Provided records:
Start of Block
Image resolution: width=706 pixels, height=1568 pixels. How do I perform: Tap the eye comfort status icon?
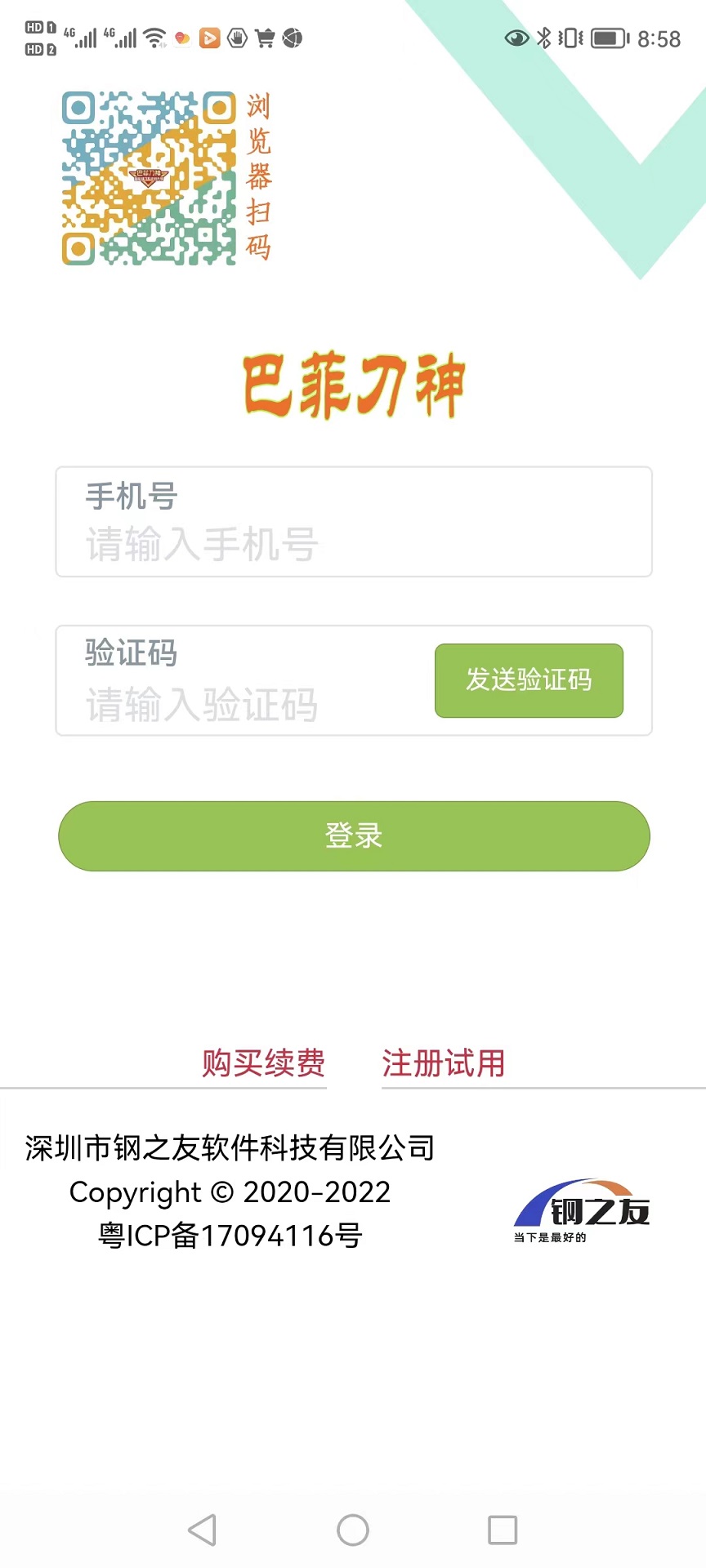(x=516, y=38)
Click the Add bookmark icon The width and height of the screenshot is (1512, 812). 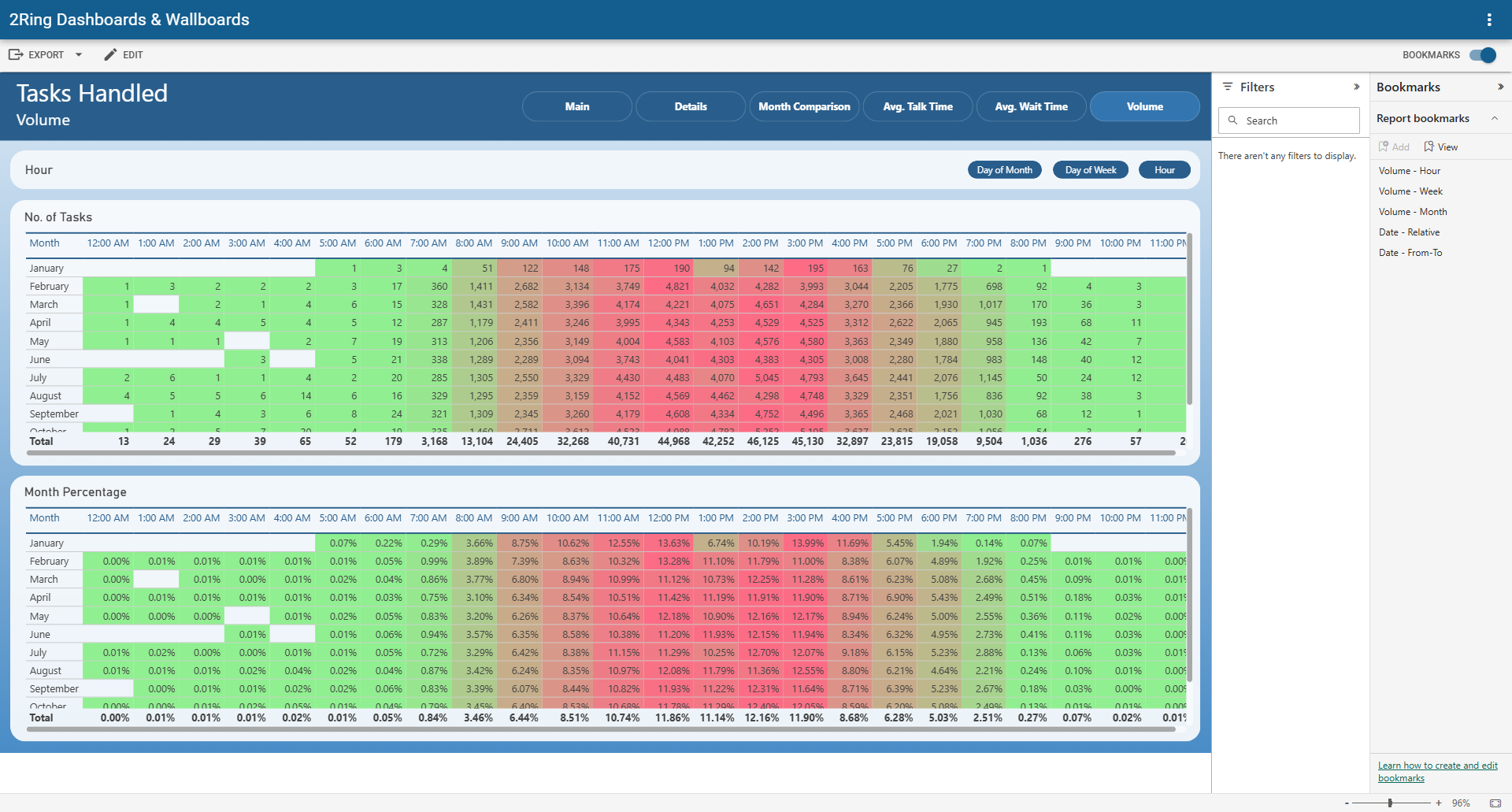[1384, 146]
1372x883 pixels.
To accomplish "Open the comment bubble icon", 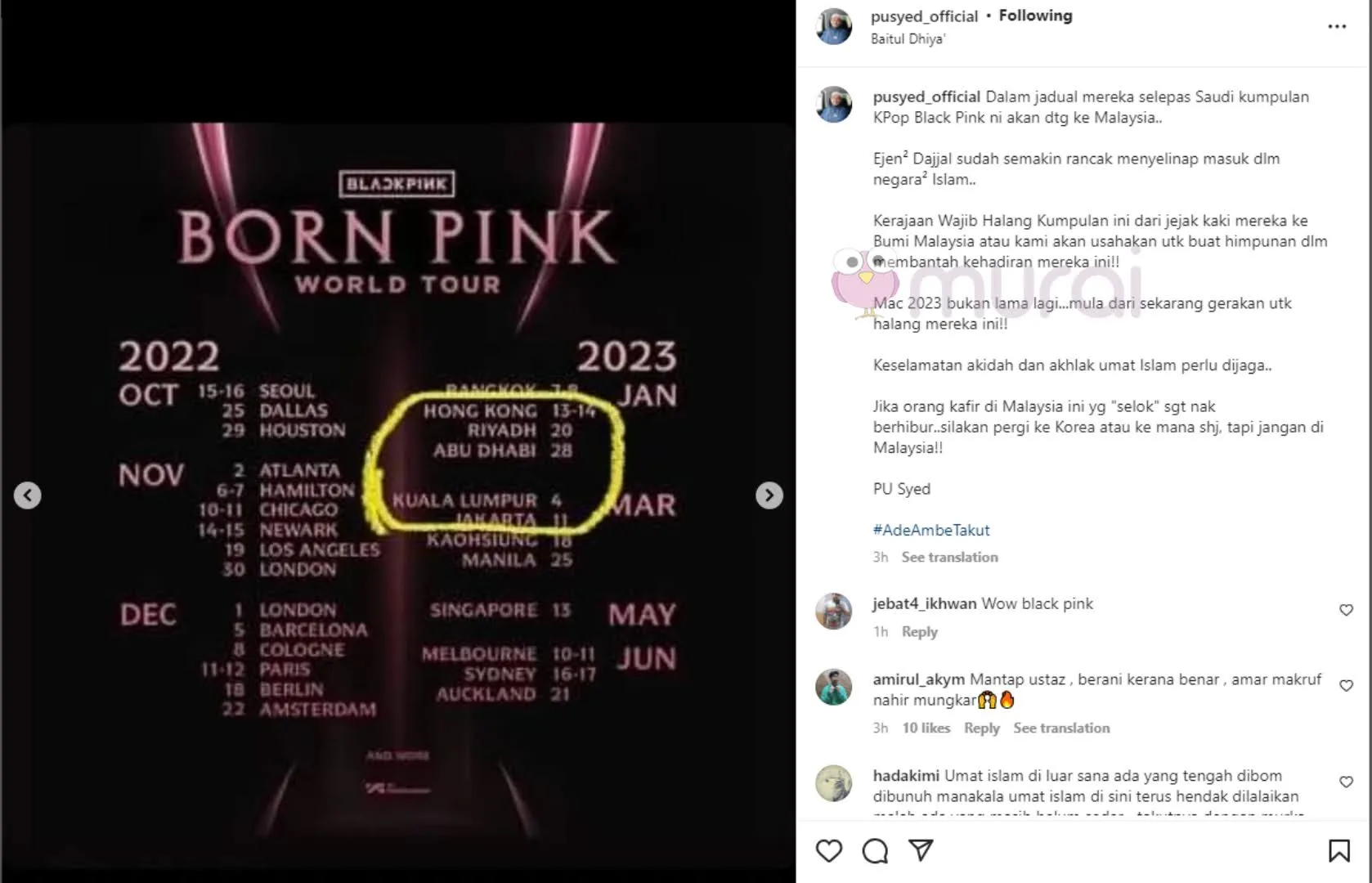I will point(875,851).
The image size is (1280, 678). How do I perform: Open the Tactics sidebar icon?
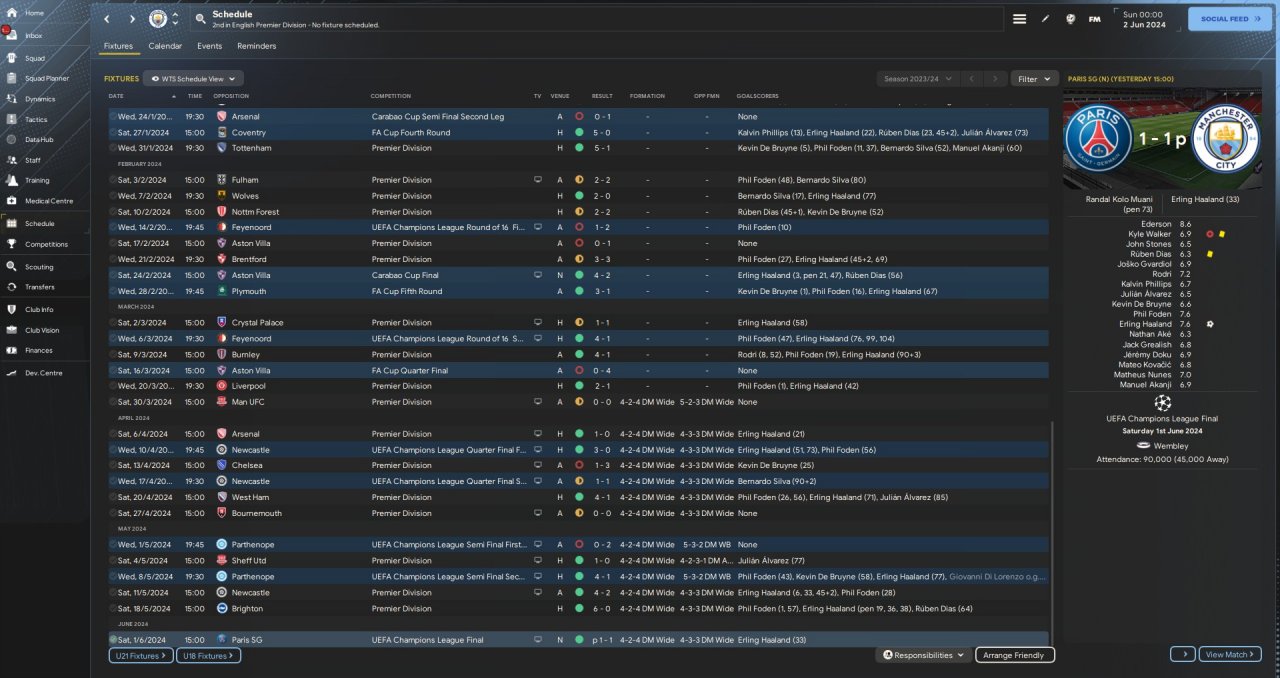coord(12,119)
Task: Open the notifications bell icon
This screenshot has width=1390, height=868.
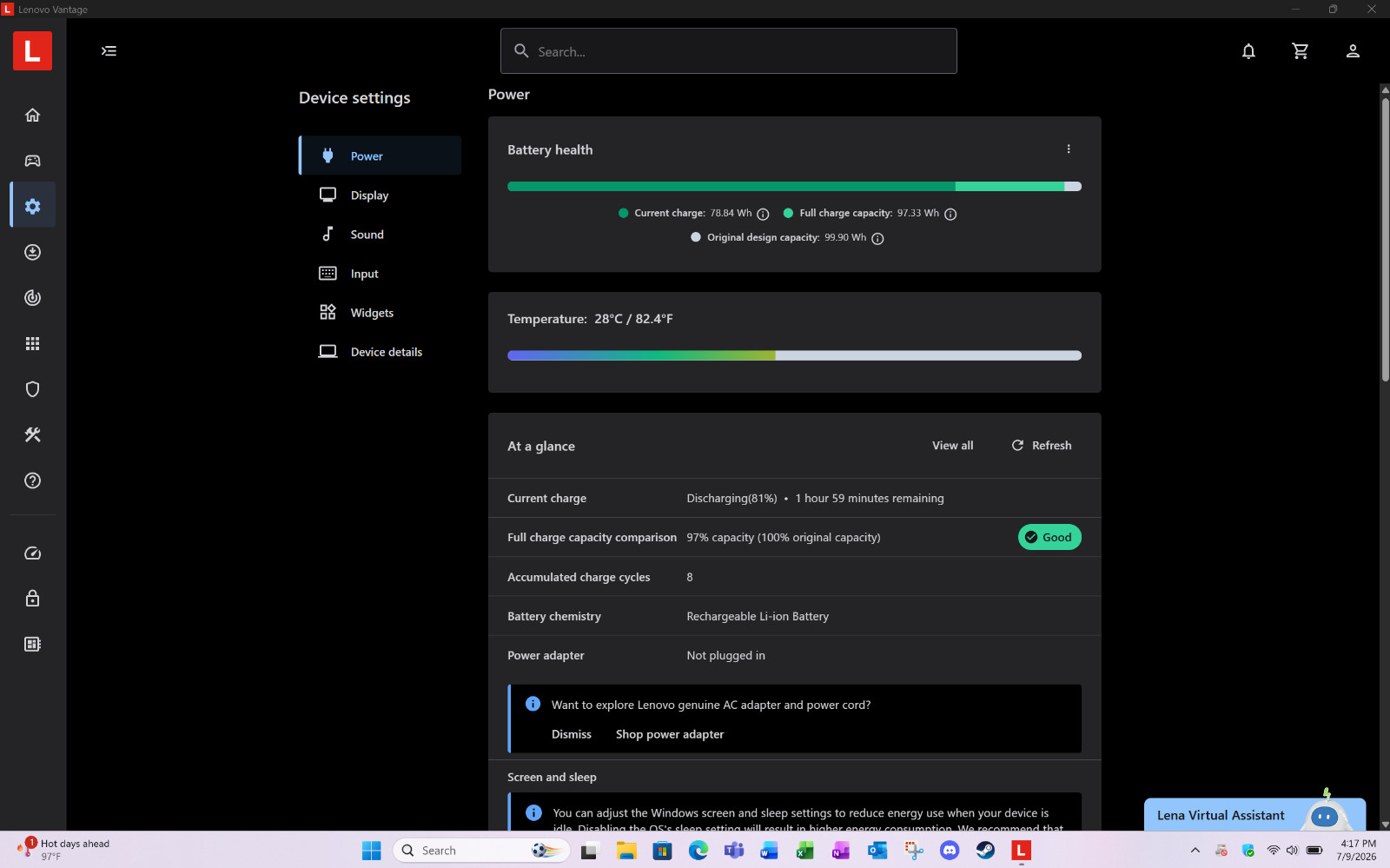Action: 1248,51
End of Block
Your instructions:
Please write out exactly the lines starting at the one that contains "Task: Open the notifications bell icon" and ending with the final line of the entries, both ends included. Do not write out any pictures.

Written response:
Task: Open the notifications bell icon
This screenshot has width=1390, height=868.
Action: 1248,51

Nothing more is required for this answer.